Looking back at the Maksimov Class from the perspective of instructional design theory can yield new insights. Modern instructional design emphasizes “beginning with the end in mind” goal orientation and the feedback mechanisms of “formative evaluation” . Maksimov’s frequent in–class critiques, periodic exhibitions, and individual tutoring in the training class actually constituted an interconnected formative evaluation system. The “stages of instructional design” model proposed by S.Kurnosova— goal setting → content structuring → learning activity design → feedback and revision — can almost be traced in the teaching archives of the Maksimov Class [2, p.75]. Placing Maksimov’s teaching in a longer historical period, we can identify three pathways of influence: first, the “direct teaching pathway” — through the direct reception and transmission of the 19 graduates; second, the “institutional pathway” — through Maksimov’s participation in syllabus revision, writing Soviet system principles into CAFA’s official documents and thereby influencing the whole country; third, the “artwork pathway” — through the exhibition and publication of Maksimov Class graduation works, providing models for nationwide art workers to study visually. The effect of these three pathways made Maksimov’s influence far exceed the boundaries of a single training class, permeating all levels of Chinese oil painting education.

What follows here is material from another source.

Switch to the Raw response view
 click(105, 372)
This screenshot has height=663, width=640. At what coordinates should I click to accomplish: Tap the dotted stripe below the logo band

As a product of specific historical conditions, the Maksimov Class inevitably carried the institutional limitations of its time. Nevertheless, its pedagogical emphasis on the laws of modeling and the fundamental role of sketching in creation still holds undeniable relevance for today’s oil painting teaching and creative practice. In an era of highly advanced digital imaging technology, the “photograph dependency syndrome” in oil painting teaching is increasingly severe. The methodology that Maksimov insisted on — “starting from life and distilling images through sketching” — precisely offers an effective path to resist the alienation of images. This may be the most valuable legacy the Maksimov Class has left for today: not a fixed teaching procedure, but a fundamental attitude toward art and life.